I have a great Sophie/ Dr Zhivago style hat and I've ordered warm, quite plain North Face ski wear- but I still need a fur type colour ideally and some chic gloves (they all make your hands look like monkey hands).

I also really need some good boots for walking round when I'm not on skis (let's be honest I'm mostly going to be on the ground looking up at my skis but anyway- as long as I don't end up like Bridget Jones, I'll be happy).

Everything I can find either looks like it's for wearing to the stables and mucking out or is a biker boot but with a very heavy tread. Is there anything chic out there which will also stop be from looking like I'm skating around the French mountain towns? Preferably with the very soft fur linings of the above mentioned scary but practical boots.

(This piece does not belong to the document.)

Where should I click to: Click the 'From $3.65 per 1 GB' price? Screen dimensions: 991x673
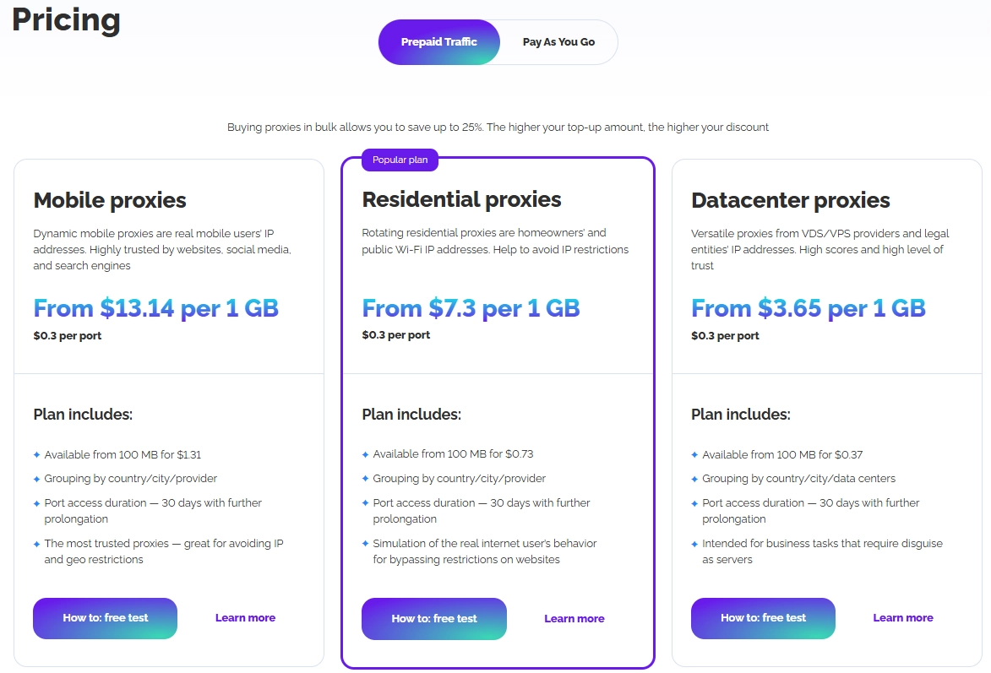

I'm also confused about evening wear. It looks like everyone just wears casual stuff but is that wrong and will I be the only one in the club in jeans, a top and (hopefully non ugly) practical boots?

Thursday, 2 January 2014

The 2nd of January is the first day of the rest of your life


I don't think the internet needs another New Year's resolutions post, but bear with me! 

Let's be honest, New Year's Day is a day of contemplation- mostly contemplating your hangover. I had grand plans to blow the cobwebs away in Richmond Park but as it was driving rain, again, I nested indoors and lived like it was 2013 for one more day. The 2nd of January is where the year really starts.

I am not a huge fan of New Year's Eve, I feel like it's the slightly irritating loud friend of Christmas- who shows up a bit before they were asked and thinks they know best. That didn't stop me having fun of course and I've had loads of good New Years but I think you're either a New Year person or a Christmas person- and I declare myself to be 100% 25th of December.

I also don't hold particularly with New Year's resolutions, you are setting yourself up to fail. I do believe in re- setting a little though, throughout the year- and I also think post December you want to do slightly different things- just naturally.

This year is meant to be all about writing, dating and being me. I'll do my best, wish me luck!